━━━ Data ━━━

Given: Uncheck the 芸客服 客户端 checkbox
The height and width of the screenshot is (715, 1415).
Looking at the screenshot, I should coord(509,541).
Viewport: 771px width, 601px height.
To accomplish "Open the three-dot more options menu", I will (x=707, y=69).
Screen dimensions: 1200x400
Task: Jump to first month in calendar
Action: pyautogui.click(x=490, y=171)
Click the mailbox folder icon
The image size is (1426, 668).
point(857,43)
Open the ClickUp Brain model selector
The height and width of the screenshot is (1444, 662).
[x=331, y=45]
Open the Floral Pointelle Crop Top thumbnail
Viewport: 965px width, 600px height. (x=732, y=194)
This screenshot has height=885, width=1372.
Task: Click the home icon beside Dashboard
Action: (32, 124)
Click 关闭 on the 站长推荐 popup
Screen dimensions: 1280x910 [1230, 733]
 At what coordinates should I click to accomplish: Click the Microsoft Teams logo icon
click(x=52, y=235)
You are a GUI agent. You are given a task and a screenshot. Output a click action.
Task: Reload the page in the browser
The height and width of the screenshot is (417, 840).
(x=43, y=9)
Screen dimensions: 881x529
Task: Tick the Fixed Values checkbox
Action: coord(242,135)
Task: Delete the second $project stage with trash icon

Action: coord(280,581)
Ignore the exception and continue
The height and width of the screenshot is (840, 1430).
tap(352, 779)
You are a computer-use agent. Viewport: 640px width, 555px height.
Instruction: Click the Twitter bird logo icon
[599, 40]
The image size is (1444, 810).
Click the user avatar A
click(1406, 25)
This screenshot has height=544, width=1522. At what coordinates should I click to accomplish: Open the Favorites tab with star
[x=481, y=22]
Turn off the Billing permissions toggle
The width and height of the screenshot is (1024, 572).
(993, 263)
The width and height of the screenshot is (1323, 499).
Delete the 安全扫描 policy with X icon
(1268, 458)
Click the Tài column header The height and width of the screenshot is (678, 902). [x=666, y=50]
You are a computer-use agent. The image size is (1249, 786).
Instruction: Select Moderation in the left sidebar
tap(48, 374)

━━━

▸ Description of the task
The answer is the line with "The width and height of the screenshot is (1024, 572)." plus every line after it, printed exactly as they appear above.

▸ Written answer
The width and height of the screenshot is (1024, 572).
(993, 263)
The width and height of the screenshot is (1323, 499).
Delete the 安全扫描 policy with X icon
(1268, 458)
Click the Tài column header The height and width of the screenshot is (678, 902). [x=666, y=50]
You are a computer-use agent. The image size is (1249, 786).
Instruction: Select Moderation in the left sidebar
tap(48, 374)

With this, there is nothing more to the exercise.